Published:Sunday | July 8, 2018 | 12:00 AM
Mia Mottley, Barbados PM

When The Caribbean Community (CARICOM) heads of government meet in Trinidad and Tobago in November this year, their focus will be on advancing the areas that would help to create enabling measures for a competitive single market. This includes an investment policy, an investment code, an incentives regime, as well as an integrated capital market and securities legislation.

According to CARICOM Chairman and Prime Minister of Jamaica Andrew Holness, his regional counterparts have indicated that these matters would be ready for full adoption at the 40th meeting of the conference in July 2019.

"These mechanisms will enable strong support for a successful CSME (CARICOM Single Market and Economy)," Holness said last Friday night at a press conference following the three-day summit of CARICOM leaders at the Montego Bay Convention Centre in St James.

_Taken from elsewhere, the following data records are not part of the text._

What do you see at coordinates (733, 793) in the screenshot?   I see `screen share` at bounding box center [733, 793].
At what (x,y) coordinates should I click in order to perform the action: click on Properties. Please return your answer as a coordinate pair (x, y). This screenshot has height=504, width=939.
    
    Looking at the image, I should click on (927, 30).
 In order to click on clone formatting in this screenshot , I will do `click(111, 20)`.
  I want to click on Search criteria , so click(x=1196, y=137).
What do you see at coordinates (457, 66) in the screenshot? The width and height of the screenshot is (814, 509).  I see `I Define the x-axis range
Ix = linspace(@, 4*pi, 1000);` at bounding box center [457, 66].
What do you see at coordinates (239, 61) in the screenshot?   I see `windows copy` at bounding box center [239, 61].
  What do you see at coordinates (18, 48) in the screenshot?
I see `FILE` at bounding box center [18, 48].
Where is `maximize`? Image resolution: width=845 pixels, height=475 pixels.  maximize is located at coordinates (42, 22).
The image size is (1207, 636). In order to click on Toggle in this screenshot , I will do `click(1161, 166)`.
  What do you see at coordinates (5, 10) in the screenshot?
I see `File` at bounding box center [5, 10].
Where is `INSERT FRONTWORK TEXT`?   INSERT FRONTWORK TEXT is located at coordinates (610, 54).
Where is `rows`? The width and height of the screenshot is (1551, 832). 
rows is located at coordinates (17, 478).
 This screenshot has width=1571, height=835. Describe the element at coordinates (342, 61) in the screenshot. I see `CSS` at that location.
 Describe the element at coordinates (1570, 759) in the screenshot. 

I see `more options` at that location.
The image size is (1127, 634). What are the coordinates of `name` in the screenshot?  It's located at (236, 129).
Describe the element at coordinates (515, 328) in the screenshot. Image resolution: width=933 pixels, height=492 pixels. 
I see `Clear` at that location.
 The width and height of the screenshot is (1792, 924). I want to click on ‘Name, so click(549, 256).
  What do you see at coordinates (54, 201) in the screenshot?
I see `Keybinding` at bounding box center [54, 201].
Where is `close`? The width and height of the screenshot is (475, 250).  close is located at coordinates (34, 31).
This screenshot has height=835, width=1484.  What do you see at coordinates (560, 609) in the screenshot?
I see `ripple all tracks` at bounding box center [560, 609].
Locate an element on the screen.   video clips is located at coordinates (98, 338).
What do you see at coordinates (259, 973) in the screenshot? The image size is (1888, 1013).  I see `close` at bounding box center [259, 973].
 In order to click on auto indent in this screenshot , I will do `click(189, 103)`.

Ahead of the November meeting, the Prime Ministerial Sub-Committee on the CSME will have quarterly meetings beginning in September in Barbados to speed up the implementation process. Barbados Prime Minister Mia Mottley will host the meeting.

 

CRITICAL ITEMS

 

Speaking last Friday at the press conference, Mottley said that the Council of Finance Ministers (COFAP) met for the first time in five years at last week's Heads of Government Conference. She reported that they agreed to meet in Barbados in September to deliberate on critical competi-tiveness issues within the single market such as the integration of the capital markets within the regional bloc, the financial services architecture, the common policy for investment and the code for investment.

"These things are critical towards being able to make the market work more effectively for those who want to invest across the region," Mottley stated.

With collective savings of just under BDS$9 billion, Mottley argued: "I would like to believe that our citizens will have an opportunity to gain a larger return than what they get now if they put their money in a bank account. In a bank account in Barbados, they are getting for savings 0.1 per cent. We are effectively paying the banks to keep their money."

She reasoned that if there were opportunities in other jurisdictions across the region, then CARICOM nationals should be able to mobilise their savings and make that investment and vice versa.

Mottley told journalists that the just-concluded conference in Montego Bay mandated that those agreements must be in place for signature before next July.